[Opening Data provided section]

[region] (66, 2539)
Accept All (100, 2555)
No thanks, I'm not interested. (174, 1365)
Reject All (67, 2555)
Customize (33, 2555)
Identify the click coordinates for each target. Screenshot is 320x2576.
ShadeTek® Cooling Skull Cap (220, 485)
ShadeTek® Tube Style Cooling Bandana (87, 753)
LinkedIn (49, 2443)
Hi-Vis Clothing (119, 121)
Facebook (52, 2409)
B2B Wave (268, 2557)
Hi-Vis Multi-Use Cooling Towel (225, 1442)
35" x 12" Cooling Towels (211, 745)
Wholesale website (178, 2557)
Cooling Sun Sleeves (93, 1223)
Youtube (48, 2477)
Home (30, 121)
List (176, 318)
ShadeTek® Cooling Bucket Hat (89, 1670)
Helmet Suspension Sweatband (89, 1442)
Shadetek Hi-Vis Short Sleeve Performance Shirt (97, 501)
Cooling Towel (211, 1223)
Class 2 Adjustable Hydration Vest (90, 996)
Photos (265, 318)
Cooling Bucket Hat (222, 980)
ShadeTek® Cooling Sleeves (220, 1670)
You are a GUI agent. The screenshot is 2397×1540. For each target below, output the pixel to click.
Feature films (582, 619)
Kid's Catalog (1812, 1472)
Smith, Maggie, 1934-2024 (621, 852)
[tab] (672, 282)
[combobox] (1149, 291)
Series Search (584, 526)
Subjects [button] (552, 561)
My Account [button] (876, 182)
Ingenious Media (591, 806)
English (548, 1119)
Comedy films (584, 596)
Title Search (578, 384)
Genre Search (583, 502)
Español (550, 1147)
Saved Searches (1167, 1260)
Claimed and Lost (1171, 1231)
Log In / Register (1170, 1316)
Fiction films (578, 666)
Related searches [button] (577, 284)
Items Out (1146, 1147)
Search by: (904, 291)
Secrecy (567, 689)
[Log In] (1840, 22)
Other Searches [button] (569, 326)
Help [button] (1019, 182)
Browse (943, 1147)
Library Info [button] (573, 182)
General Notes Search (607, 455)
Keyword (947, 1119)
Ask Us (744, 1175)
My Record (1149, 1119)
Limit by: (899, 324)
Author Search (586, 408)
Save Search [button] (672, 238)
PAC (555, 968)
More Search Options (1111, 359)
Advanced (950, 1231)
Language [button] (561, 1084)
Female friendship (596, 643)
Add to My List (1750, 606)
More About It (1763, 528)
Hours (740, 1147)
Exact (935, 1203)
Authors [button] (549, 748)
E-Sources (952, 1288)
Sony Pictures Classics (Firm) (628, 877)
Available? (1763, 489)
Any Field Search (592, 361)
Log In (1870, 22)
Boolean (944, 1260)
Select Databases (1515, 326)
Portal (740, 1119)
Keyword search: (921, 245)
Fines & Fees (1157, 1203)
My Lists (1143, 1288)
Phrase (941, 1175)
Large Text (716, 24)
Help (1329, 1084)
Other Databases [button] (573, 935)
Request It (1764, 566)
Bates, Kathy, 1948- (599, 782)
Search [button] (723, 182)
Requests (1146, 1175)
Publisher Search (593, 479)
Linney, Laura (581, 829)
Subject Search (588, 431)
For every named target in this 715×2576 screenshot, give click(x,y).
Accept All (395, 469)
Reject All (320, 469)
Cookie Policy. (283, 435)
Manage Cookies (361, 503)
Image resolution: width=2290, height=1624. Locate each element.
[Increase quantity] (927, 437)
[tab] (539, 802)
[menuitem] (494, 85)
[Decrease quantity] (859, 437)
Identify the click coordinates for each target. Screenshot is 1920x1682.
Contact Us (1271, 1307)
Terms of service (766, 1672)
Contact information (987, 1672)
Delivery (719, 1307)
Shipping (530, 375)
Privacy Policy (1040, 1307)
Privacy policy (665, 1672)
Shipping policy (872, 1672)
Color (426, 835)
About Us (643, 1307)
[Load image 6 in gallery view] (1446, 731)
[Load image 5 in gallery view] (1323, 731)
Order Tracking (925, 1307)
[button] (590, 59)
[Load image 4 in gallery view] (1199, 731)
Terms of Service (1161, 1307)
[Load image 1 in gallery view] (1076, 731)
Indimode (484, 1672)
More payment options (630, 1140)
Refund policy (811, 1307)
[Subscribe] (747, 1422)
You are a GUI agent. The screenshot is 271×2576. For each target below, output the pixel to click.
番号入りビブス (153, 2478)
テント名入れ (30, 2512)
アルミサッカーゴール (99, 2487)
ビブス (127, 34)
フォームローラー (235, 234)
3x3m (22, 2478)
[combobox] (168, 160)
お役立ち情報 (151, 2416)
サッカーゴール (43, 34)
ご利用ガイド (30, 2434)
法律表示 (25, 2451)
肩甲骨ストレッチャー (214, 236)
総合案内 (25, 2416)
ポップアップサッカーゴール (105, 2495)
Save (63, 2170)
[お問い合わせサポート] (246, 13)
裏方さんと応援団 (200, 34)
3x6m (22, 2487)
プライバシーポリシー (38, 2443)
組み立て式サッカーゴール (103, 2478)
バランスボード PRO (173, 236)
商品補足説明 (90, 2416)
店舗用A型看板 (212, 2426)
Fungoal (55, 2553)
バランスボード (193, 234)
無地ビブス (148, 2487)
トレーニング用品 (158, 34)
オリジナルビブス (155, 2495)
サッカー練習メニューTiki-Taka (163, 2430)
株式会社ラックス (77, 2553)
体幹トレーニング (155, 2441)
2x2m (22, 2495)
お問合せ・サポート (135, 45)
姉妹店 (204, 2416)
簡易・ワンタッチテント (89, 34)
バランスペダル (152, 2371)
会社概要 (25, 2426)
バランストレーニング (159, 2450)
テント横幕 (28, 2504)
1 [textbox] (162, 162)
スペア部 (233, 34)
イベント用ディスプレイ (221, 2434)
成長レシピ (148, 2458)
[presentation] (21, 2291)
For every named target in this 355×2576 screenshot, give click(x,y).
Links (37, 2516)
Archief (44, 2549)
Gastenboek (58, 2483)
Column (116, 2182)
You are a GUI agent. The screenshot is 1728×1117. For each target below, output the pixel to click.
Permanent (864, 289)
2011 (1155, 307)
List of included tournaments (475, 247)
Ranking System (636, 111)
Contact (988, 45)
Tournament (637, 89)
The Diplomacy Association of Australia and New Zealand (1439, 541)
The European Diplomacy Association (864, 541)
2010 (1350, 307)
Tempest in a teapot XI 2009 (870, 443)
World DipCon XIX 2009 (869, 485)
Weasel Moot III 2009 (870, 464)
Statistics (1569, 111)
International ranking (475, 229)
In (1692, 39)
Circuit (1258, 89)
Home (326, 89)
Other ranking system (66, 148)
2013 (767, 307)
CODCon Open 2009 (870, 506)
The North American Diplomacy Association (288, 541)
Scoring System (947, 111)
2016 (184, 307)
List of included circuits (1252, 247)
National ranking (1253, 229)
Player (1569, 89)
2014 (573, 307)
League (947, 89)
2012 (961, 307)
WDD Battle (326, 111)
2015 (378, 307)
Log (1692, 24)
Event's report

[Closing Data provided section]

▶ **What needs to be done**
Give only the lines from the one holding "Contact Us (1271, 1307)" through the one holding "[Subscribe] (747, 1422)", each restated exactly as it appears above.

▶ **Response for this exercise**
Contact Us (1271, 1307)
Terms of service (766, 1672)
Contact information (987, 1672)
Delivery (719, 1307)
Shipping (530, 375)
Privacy Policy (1040, 1307)
Privacy policy (665, 1672)
Shipping policy (872, 1672)
Color (426, 835)
About Us (643, 1307)
[Load image 6 in gallery view] (1446, 731)
[Load image 5 in gallery view] (1323, 731)
Order Tracking (925, 1307)
[button] (590, 59)
[Load image 4 in gallery view] (1199, 731)
Terms of Service (1161, 1307)
[Load image 1 in gallery view] (1076, 731)
Indimode (484, 1672)
More payment options (630, 1140)
Refund policy (811, 1307)
[Subscribe] (747, 1422)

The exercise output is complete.